When I was in high school a boy would not want to be caught learning to type. Today a teen boy would not impress his peers with an inability to find his way around a keyboard with more than one finger pecking. Today’s youth type rapidly, they text continually and socially communicate with friends and friends-of-friends via the keyboard.
Using the keypad and monitor to enter the library can bring youth to the library to obtain information, even if they don’t have a car to drive. They will do this, if entering the library and obtaining information is a skill similar to that of searching Google, finding a book on Amazon and learning the rules of the online games they play.
In our LIS requisite orientation session last August we played team games in the physical world. We warmed to it as a socially collaborative tool and because we participated in a collective intelligence (38) we performed better together than we would have solo. We will continue to have the opportunity to collaborate during the next two years in a way that will create a field of knowledge that is greater than the sum of its parts. This is the theory of knowledge and library access through the ‘third world’ of online gaming.
I’ve read some very good things about gaming and libraries. Currently I’m re-reading Nancy Courtney’s compilation, Library 2.0 and Beyond, in which David Ward talks about gaming as a “tool for collaboration”. References in the chapter include articles on Harvard offering law courses in a virtual world, games as a ‘third world’ in the information architecture of the future, games reshaping education and one titled, “From Dewey to World of Warcraft, Libraries and Digital Games”.

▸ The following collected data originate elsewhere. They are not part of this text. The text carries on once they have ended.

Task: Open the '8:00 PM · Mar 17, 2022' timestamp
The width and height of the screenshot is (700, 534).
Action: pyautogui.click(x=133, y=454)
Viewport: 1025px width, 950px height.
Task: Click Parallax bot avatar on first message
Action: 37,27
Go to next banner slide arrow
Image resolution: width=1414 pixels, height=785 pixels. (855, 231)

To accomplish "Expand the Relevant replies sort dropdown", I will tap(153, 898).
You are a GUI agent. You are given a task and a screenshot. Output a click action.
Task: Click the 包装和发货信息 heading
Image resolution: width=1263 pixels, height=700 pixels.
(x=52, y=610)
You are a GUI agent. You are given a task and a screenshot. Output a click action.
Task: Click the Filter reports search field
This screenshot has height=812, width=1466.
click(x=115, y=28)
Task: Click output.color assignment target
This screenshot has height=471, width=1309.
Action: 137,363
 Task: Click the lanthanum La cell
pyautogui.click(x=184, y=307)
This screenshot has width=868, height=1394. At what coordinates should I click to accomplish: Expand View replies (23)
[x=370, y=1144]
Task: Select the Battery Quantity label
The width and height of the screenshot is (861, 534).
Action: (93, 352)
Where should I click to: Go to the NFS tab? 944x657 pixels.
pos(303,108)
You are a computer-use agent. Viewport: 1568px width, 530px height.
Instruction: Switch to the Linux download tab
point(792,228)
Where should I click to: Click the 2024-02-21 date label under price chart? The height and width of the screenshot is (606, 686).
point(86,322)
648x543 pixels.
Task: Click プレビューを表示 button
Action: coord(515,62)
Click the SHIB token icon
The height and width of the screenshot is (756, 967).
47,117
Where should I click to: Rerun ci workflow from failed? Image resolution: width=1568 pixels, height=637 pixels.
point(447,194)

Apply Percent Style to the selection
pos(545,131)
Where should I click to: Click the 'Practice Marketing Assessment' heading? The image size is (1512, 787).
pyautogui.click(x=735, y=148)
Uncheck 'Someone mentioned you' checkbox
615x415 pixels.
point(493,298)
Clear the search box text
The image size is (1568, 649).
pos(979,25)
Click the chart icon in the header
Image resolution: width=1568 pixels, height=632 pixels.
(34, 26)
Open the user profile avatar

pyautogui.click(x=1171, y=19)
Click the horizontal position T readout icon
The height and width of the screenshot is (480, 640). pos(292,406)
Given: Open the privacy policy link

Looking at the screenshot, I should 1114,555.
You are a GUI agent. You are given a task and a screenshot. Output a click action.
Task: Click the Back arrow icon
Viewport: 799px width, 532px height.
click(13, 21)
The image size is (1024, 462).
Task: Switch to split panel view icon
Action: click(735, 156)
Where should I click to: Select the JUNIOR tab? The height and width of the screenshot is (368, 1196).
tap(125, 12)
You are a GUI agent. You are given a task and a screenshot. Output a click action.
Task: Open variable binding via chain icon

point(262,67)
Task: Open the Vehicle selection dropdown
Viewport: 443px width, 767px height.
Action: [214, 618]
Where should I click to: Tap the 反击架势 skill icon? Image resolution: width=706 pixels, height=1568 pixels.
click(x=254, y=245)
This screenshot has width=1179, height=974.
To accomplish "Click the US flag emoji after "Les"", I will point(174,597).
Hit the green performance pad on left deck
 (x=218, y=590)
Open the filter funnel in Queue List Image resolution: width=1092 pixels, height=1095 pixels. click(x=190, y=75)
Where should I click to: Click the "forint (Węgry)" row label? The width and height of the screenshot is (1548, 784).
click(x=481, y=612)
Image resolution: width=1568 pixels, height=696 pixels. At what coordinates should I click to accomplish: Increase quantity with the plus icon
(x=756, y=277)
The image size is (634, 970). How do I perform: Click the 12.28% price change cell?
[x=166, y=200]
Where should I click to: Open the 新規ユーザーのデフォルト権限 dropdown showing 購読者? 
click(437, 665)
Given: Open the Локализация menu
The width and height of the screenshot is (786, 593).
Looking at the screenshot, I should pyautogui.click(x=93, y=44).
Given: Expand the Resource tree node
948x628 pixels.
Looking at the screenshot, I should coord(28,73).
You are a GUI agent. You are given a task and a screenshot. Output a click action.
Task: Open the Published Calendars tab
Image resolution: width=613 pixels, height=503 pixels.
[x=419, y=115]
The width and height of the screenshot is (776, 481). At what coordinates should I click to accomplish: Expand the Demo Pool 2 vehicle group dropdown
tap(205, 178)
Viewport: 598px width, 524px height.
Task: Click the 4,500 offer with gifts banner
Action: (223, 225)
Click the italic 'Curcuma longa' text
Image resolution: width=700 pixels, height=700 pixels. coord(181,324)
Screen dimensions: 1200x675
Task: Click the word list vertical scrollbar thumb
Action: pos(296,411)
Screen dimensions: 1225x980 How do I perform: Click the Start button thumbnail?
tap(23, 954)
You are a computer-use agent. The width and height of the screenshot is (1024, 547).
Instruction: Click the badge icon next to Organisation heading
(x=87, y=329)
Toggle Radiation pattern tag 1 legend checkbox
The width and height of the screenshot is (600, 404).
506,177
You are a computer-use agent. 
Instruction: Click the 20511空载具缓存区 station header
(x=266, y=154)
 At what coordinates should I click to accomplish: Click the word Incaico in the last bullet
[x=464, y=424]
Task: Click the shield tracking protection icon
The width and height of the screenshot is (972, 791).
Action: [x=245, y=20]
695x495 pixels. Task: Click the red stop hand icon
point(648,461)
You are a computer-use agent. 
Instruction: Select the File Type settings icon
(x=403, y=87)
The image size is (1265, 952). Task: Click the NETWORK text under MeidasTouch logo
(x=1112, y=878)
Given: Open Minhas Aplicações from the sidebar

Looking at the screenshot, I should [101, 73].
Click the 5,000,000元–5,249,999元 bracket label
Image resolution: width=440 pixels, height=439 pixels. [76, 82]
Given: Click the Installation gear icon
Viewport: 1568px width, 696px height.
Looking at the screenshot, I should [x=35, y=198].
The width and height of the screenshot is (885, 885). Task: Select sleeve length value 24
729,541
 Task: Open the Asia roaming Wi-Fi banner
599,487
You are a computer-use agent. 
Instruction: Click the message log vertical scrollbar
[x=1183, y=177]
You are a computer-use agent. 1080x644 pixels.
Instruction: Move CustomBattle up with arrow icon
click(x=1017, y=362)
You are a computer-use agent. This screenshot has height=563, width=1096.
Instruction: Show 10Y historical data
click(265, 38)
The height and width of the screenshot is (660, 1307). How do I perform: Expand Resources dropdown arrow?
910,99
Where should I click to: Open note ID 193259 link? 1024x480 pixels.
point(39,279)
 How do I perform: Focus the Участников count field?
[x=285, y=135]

A Kurt Squire & Constance Steinlkuehler article in Library Journal discusses how, in the online gaming environment,"Participants don’t care about identity, age, race, gender, class or nationality" (39). He goes on to say that although no one is teaching the courses he describes as “affinity space”, those with expertise are recognized and greatly valued (39). The librarian in this role can function as a higher level character in the information seeking game (115).
Libraries are redefining themselves in the virtual world of the Internet, using gaming structures to create learning communities. Students can experience collaborative learning as the library avails itself of the technology which defines the world in which the student lives.
Courtney, N. (Ed.). (2007). Library 2.0 and beyond: innovative technologies and tomorrow's user. Westport, Connecticut: Libraries Unlimited.
Foster, Andrea L. “Harvard to Offer Law Course in ‘Virtual World.’” Chronicle of Higher Education 53, no. 3 (September 8, 2006)
Hinton, Andrew. “We Live Here: Games, Third Places, and the Information Architecture of the Future.” Bulletin of the American Society for Information Science and Technology 32, no. 6(2006)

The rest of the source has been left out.